Wednesday, 8 June 2016
Intelligent DNA Makes Use of Sound Waves And Quantum Mechanics
Gone are the old Darwinian days when parts of our DNA – and that of other organisms – were summarily dismissed as junk.
The tide has turned, and researchers are finding more uses for non-coding DNA.
And they are beginning to understand that DNA is much more complicated than they dared to believe.
A paper recently published in the journal Nature Communications by researchers at the University of Glasgow “describes how double-stranded DNA splits using delocalized sound waves that are the hallmark of quantum effects.”
An article posted on Phys.org provides some background information:
“DNA contains the code to life and holds a blueprint for each and every living thing on earth. Dedicated enzymes responsible for making new proteins read the code by splitting the double strand in order to access the information.
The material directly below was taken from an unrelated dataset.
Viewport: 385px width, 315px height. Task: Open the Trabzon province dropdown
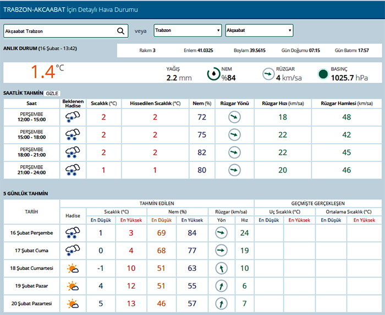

One of the big outstanding questions of biology has been how these enzymes find the initial hole or ‘bubble’ in the double strand to start reading the code.”
The article goes on to say:
“Dr Mario González Jiménez, researcher, explains, ‘It is believed that DNA has regions where a specific sequence of bases modifies the stiffness of the double helix favouring the formation of bubbles. This causes a break of the weak bonds between the strands showing the transcription and replication enzymes where to start their task.’ "
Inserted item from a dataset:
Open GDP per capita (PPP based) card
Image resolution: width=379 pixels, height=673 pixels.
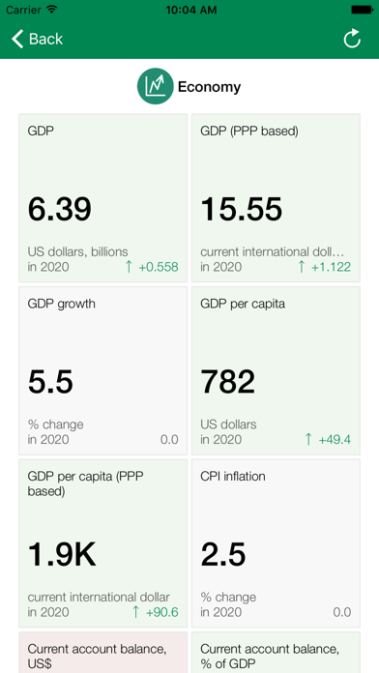103,543
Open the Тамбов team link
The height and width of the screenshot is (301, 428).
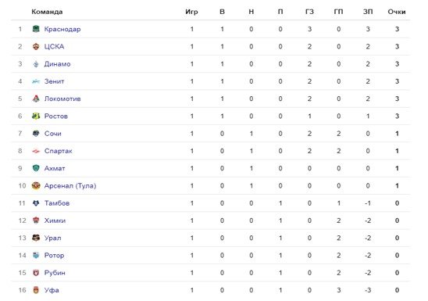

The researchers used a laser to test whether they could detect any “sound-like bubbles” in DNA.
They could. As researcher Thomas Harwood puts it,
"The sound waves in DNA are not your ordinary sounds waves. They have a frequency of a few terahertz or a billion times higher than a human or a dog can hear!"
This is certainly not a Darwinian explanation. Real biology is really complicated, and bears all the hallmarks of intelligent design.
University of Glasgow. 2016. Sound-like bubbles whizzing around in DNA are essential to life Phys.org. (2 June).